With great honor, I picked up the sword and started hacking into throngs of opponents like Indiana Jubei. A dozen enemies descended on me simultaneously; sure, most of them were palette-swapped clones, but the sheer number of poachers (and lingering corpses) was pretty frickin’ impressive. At times, it was tough to fend them off, which brought back a buried arcade memory — back when Growl was new, the local arcade had two cabinets linked together for four-player simultaneous action. I never played it back then, but I remember seeing it in action. The game was clearly designed with the expectation that multiple players would poach some poachers together.
The local arcade also had the game connected to their video wall. In retrospect, Growl was a pretty odd choice for such deluxe treatment. Nevertheless, you haven’t lived until you’ve seen a 48 square foot virtual deer stampede.
I have lived.
For a while, Growl kept me amused. It wasn’t fair and balanced by any means — after all, the thing was designed with four players in mind . . . and even then, most of the bosses are exercises in attrition — but I couldn’t stop myself from credit-feeding to see what came next, such as “the tank scene”.
I was on a boat with a caged elephant. After beating a bunch of random thugs, I fought a guy wearing a burlap sack over his head (a.k.a. the international sign for toughness). We traded blows for a good three or four minutes, and the knave finally fell to his knees, begging for mercy.
Goon: “I’LL GIVE YOU ANYTHING YOU WANT!”
The burlap brute held true to his word and tossed a lead pipe to the ground. So I clubbed him over the head.
Upon reaching land, the elephant burst from its prison and stormed ashore, splattering goons into bloody gibs. Unfortunately, after a few seconds of pachydermal destruction, a Thuggee cultist arrived in a tank and scared the elephant away with explosive shells.

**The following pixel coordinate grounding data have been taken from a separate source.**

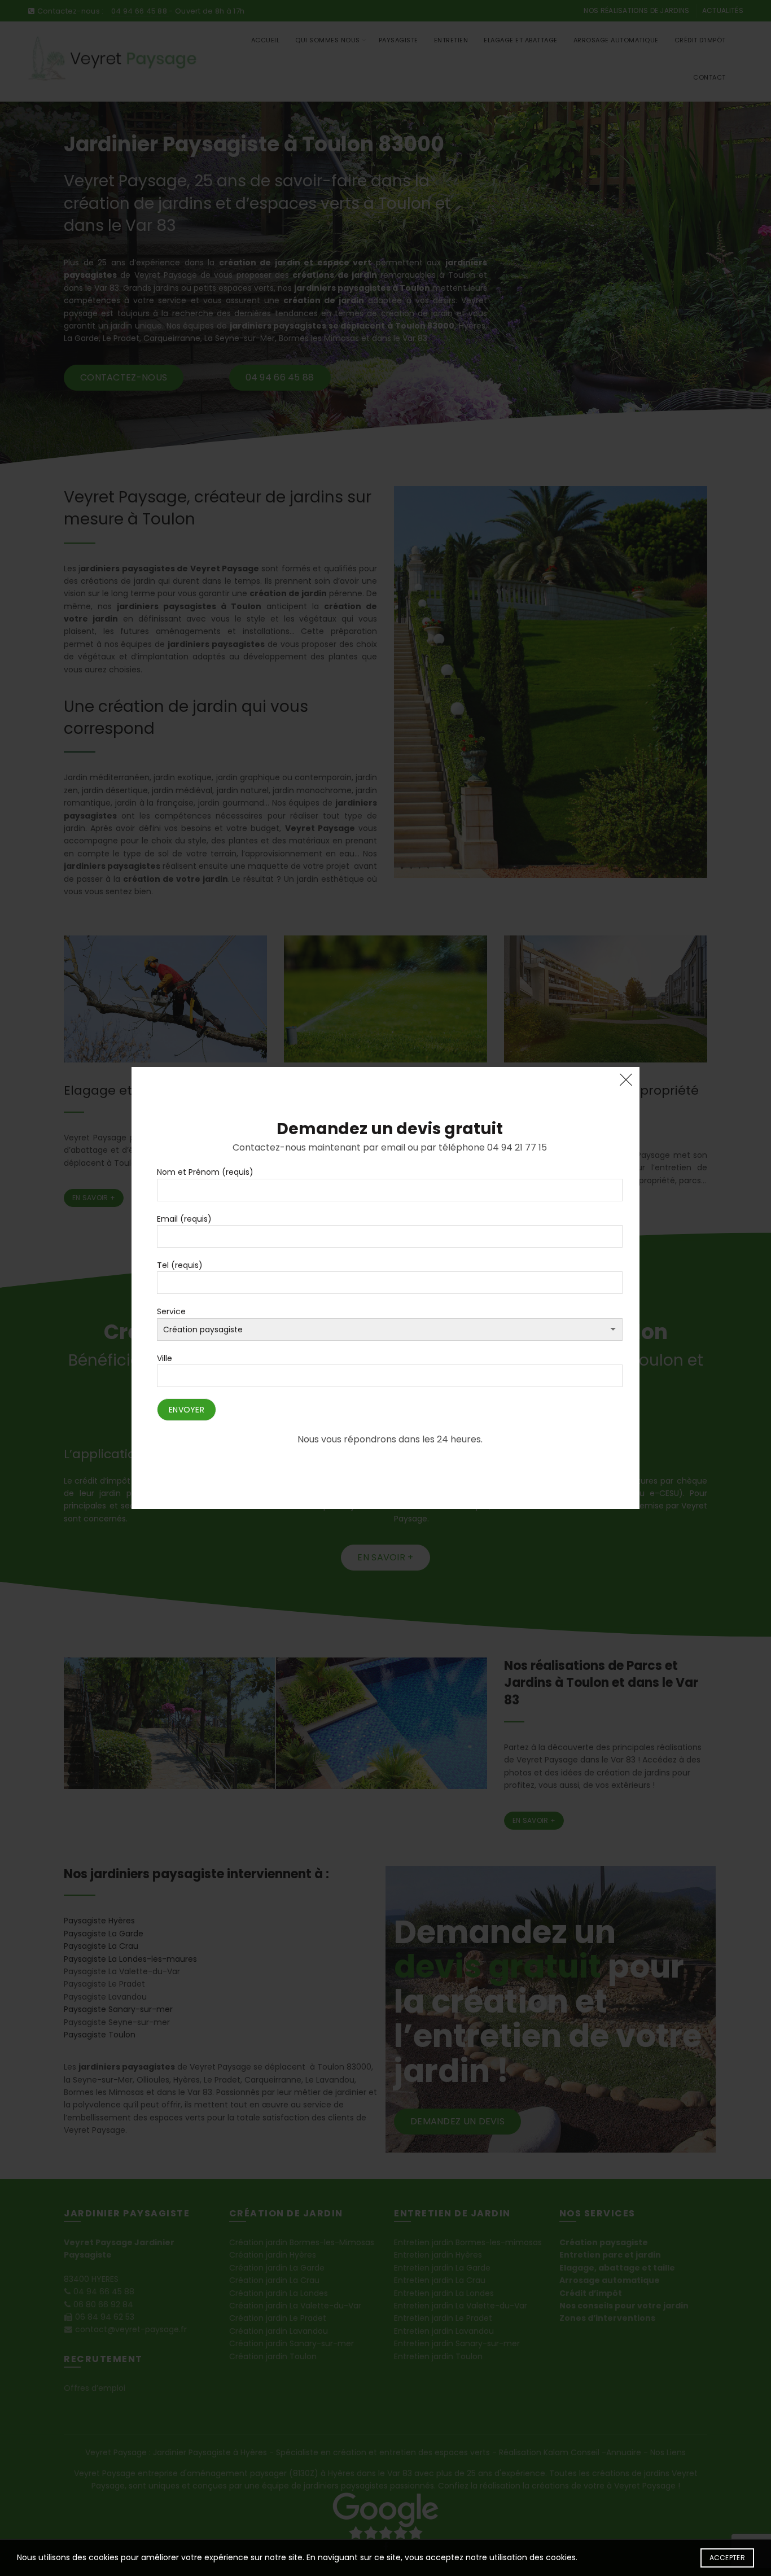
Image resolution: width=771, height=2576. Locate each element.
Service (171, 1311)
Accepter (727, 2557)
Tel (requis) (180, 1265)
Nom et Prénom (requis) (205, 1172)
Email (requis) (184, 1218)
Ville (164, 1358)
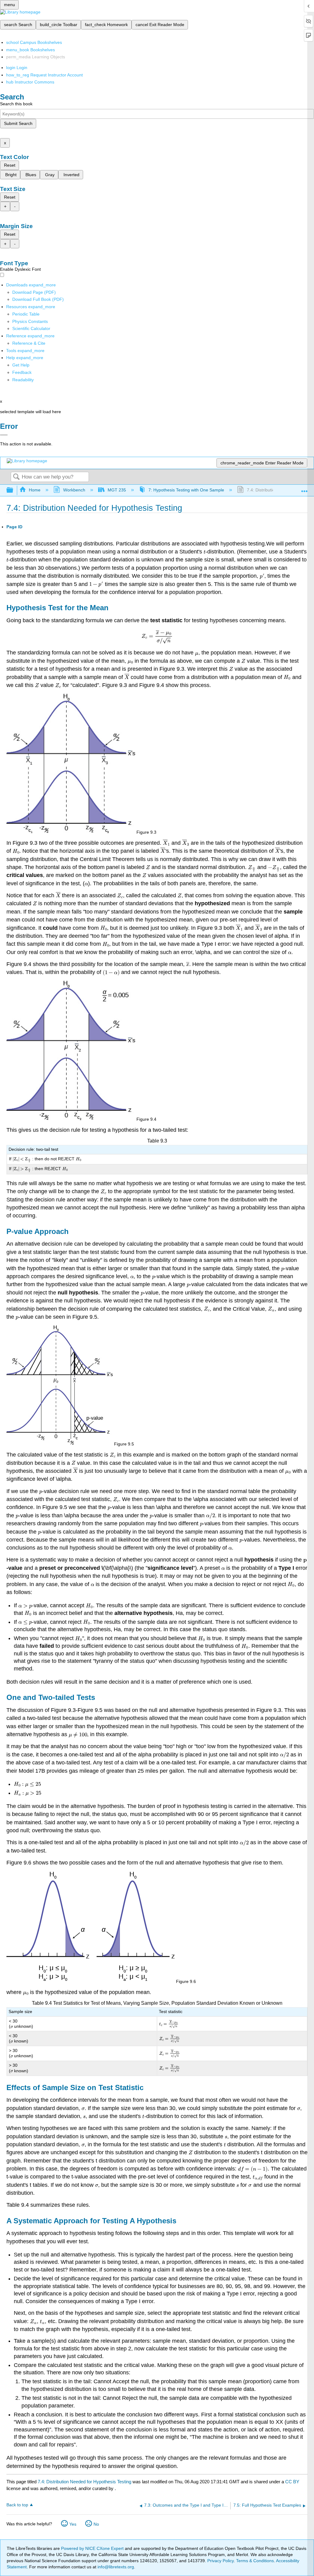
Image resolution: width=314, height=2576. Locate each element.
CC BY (292, 2481)
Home (35, 489)
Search (16, 477)
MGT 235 (116, 489)
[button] (22, 372)
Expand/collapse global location (304, 488)
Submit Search (18, 123)
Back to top (17, 2505)
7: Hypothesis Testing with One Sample (186, 489)
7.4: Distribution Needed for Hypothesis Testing (84, 2481)
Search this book (16, 103)
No (96, 2524)
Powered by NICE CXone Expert (93, 2548)
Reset (9, 165)
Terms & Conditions (255, 2560)
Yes (72, 2524)
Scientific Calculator (31, 328)
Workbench (74, 489)
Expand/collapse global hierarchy (13, 490)
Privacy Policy (220, 2560)
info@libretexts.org (115, 2566)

Virtual Me: “OH NO! HE GOT ME!”
My sword-wielding Indiana Jones clone had met his match . . . or so I thought! The elephant stormed back onscreen with a vengeance, stopping the tank dead in its tracks. Taito’s clever fake-out brought a manly tear to my eye. Realizing his plan had been foiled, the Thuggee cultist leapt from the tank to fight me one-on-one.
But then a sailor leapt out of the tank. And then a lady leapt out. And then another Thuggee. And another lady. And another sailor. All in all, about a dozen people must have been crammed inside that tank.
This awesome scene is then followed by a hideous lava platforming scene that makes Sword of Sodan’s sadistic festival of fire look competent. While falling into rivers of flame due to poor controls, getting knocked across the screen by fireballs, and killing a bunch of bats (which made no sense, seeing as I’m supposed to protect the animals), I came to a grim realization: Growl is a pretty shitty game.
Sure, parts of the game were funny, but it wasn’t actually good. Even things that initially impressed me — like the variety of attacks — were just a ruse. Hand-to-hand combat is context-sensitive based on where you stand in relation to your opponents, so all those different punches and kicks are driven by simply tapping one button. Also, every type of weapon is showcased in the first level. Good game designers don’t blow their load in the first five minutes; they hold back surprises to be discovered later. As for the ending, the final boss is a stupid-looking creature intended to eat through credits. Growl explicitly tells you “THIS IS THE FINAL BOSS” when you meet it, which I guess is a good thing, or else I’d have given up in disgust after five minutes of credit-feeding to slowly, slowly, slowly whittle away its health. I can only imagine the height of the token tower that people had to tear through to beat this in an actual arcade.
So if you want a laugh or two, Growl has some value — just don’t play through the game three times like I did. This isn’t a finely-tuned masterpiece like Final Fight, where impressive enemies are carefully assembled to challenge your skills. This is Growl, where ugly gimps are carelessly poured onto the playfield to challenge your patience.